Oui à l'information sur la distribution de masques et à des vidéos sur la crise sanitaire

Le Conseil d'État se penche également sur plusieurs actions de communication directement liées au contexte de la crise sanitaire. Il considère ainsi que la diffusion d'un tract mettant en avant la distribution par la commune de masques aux habitants "n'excède pas les limites d'une information institutionnelle et ne saurait être qualifiée de campagne de promotion publicitaire prohibée par les dispositions de cet article" (l'article L.52-1 du code électoral).
De même, les vidéos mises en ligne chaque semaine, entre le 23 mars et le 18 juin, sur la page Facebook du bulletin municipal, dans lesquelles le maire sortant évoque les actions mises en œuvre par la municipalité pour lutter contre l'épidémie de covid-19, "visaient à informer la population sur les mesures prises pour lutter contre l'épidémie et les conséquences de cette dernière pour la commune". Le Conseil d'État constate que ces vidéos "ne contiennent pas d'éléments de polémique électorale", à l'exception de l'une d'entre elles évoquant le thème de la tranquillité publique en réponse à une proposition formulée par M. N... (le requérant) dans le cadre de la campagne. Mais "cette communication, ponctuelle, ne saurait toutefois constituer une campagne de promotion publicitaire des réalisations de la commune au sens des dispositions du second alinéa de l'article L. 52-1 du code électoral".
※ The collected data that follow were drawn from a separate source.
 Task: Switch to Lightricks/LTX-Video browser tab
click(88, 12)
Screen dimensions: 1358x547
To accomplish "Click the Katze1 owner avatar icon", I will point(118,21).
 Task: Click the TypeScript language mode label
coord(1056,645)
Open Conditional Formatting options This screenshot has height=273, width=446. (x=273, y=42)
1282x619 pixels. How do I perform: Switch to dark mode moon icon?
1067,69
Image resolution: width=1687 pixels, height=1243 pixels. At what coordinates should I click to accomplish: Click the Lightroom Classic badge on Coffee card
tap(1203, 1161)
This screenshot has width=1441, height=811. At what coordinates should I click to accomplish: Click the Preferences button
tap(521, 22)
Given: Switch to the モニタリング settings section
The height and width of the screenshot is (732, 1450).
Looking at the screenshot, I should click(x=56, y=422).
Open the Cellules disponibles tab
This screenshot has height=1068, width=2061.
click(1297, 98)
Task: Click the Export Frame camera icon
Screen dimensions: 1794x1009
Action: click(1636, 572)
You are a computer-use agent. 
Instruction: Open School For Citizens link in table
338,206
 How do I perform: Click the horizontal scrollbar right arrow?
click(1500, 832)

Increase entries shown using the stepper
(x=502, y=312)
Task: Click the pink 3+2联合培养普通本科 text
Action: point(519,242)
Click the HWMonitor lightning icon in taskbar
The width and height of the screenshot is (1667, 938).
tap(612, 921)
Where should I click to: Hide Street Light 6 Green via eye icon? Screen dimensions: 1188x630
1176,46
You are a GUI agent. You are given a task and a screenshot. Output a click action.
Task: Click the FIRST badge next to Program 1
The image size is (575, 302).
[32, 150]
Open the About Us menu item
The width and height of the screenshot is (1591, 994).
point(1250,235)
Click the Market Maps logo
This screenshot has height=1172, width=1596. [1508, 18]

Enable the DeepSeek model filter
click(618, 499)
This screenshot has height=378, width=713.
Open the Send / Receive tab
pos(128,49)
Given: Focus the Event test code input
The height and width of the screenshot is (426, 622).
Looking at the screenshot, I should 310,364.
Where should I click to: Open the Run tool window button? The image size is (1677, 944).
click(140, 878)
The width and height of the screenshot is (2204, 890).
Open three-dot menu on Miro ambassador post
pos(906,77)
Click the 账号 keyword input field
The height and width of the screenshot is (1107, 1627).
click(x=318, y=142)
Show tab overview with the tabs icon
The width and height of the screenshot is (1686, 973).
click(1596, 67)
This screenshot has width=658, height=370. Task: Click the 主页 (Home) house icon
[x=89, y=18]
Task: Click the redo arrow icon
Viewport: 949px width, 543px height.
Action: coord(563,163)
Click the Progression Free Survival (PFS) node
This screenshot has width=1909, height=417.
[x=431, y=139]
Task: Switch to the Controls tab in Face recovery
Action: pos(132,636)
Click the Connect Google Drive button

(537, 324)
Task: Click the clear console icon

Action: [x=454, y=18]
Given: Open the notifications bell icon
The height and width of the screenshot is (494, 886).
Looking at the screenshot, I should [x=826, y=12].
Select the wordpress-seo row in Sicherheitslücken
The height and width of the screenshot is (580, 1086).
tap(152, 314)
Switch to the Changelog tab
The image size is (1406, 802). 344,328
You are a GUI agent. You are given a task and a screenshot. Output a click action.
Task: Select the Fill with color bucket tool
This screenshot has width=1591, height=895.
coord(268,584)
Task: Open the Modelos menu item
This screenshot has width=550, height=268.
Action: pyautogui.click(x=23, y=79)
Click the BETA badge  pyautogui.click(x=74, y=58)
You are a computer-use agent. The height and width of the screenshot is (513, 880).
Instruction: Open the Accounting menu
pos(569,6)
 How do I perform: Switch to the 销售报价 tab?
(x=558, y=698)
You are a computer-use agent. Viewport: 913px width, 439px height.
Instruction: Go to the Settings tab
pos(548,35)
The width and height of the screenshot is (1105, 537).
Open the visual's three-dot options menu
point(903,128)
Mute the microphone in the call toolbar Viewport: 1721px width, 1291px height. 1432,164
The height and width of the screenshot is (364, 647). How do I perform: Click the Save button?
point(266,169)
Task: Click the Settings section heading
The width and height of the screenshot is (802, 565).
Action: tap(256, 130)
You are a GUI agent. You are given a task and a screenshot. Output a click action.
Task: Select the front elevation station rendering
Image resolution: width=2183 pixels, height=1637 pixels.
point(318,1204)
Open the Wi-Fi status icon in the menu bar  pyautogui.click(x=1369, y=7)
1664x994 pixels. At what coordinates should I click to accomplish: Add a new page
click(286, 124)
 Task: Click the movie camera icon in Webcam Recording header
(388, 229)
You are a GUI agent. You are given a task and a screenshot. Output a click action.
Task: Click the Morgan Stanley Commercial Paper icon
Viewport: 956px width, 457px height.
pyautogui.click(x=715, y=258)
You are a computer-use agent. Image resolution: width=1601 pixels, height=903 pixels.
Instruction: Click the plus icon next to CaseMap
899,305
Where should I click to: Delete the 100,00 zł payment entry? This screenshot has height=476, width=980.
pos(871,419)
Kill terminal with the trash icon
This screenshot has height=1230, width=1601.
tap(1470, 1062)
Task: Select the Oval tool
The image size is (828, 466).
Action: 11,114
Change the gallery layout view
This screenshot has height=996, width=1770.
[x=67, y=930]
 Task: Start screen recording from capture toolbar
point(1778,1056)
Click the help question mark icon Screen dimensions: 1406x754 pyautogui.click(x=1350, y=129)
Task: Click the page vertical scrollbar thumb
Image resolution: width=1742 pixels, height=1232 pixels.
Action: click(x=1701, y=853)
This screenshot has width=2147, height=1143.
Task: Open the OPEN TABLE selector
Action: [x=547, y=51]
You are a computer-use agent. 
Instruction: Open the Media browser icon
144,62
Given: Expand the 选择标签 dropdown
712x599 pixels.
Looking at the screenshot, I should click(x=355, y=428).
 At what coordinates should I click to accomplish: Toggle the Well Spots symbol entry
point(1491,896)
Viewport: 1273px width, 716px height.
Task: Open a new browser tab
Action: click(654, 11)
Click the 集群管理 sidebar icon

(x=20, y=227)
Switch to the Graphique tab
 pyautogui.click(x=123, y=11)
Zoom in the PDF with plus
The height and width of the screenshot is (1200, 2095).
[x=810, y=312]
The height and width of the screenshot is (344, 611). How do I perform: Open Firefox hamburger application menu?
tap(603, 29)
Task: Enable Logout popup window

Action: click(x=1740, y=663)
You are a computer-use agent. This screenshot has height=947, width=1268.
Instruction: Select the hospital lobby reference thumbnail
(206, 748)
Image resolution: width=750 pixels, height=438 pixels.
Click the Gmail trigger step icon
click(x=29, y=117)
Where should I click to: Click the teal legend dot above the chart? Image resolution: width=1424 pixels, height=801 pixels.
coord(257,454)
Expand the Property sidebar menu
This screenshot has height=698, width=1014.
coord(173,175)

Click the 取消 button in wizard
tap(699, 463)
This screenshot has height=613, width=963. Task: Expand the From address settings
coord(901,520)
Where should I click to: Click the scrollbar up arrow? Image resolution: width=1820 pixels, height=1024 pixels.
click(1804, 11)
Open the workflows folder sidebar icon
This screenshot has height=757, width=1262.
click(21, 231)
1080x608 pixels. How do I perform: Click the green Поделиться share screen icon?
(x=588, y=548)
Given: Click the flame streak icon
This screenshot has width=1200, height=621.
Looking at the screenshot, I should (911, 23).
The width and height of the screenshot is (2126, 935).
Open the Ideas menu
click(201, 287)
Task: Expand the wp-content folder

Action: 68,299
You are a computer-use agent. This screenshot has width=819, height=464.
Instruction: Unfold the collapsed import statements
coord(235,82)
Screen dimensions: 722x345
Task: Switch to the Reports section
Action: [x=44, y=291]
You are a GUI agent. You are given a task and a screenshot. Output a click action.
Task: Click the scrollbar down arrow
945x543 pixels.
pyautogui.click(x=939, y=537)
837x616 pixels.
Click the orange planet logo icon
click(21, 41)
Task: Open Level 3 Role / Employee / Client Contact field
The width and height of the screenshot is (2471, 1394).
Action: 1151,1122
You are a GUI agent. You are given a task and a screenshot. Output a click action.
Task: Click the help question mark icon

Une distribution et des messages légaux, mais dans le contexte de la pandémie

Enfin, le Conseil d'État valide aussi l'action qui avait justifié l'annulation des élections par le TA de Montreuil. En l'espèce, la métropole du Grand Paris avait attribué une dotation de solidarité exceptionnelle à la commune, notifiée le 28 mai 2020. Dans une délibération du 10 juin (la première depuis la fin du confinement le 11 mai), le conseil municipal a décidé d'utiliser ces fonds pour distribuer des chèques alimentaires aux familles dont les enfants étaient inscrits dans les restaurants scolaires (fermés durant le confinement, ce qui a engendré une charge supplémentaire pour les familles). D'une valeur comprise entre 30 euros et 100 euros en fonction du quotient familial, ces chèques alimentaires ont été commandés à la société prestataire le 12 juin et reçus à la trésorerie d'Epinay-sur-Seine le 18 juin, avant d'être remis à la ville le 23 juin. Il n'est donc "pas établi que la distribution des chèques, intervenue au gymnase municipal entre le mercredi 24 juin et le vendredi 26 juin, aurait pu être mise en œuvre plus tôt".
Les familles concernées (représentant 252 électeurs inscrits) ont été averties qu'elles pouvaient venir retirer les chèques alimentaires par des messages électroniques ainsi qu'une information mise en ligne sur la page Facebook de la commune. Dans ces conditions, "cette action, qui répondait à un besoin urgent des familles les plus modestes dont les enfants n'avaient pu se restaurer dans les établissements scolaires pendant la période de confinement et qui s'inscrivait dans le cadre d'autres actions menées par la commune pour venir en aide aux personnes les plus vulnérables du fait de l'épidémie, ne peut être regardée, pour regrettable qu'ait été la diffusion sur le compte Facebook personnel de M. X... [le maire sortant, ndlr] d'un message se prévalant des dotations obtenues pour financer l'opération, comme une manœuvre de nature à altérer la sincérité du scrutin". Attention toutefois : la validation par le Conseil d'État de l'opération et des messages qui l'accompagnaient apparaît très directement liée au contexte de la crise sanitaire. Une telle distribution à quelques jours d'une élection pourrait être jugée différemment dans un contexte normal.

Références : Conseil d'État, 3e et 8e chambres réunies, décision n°445257 du 10 mars 2021 (mentionnée aux tables du recueil Lebon).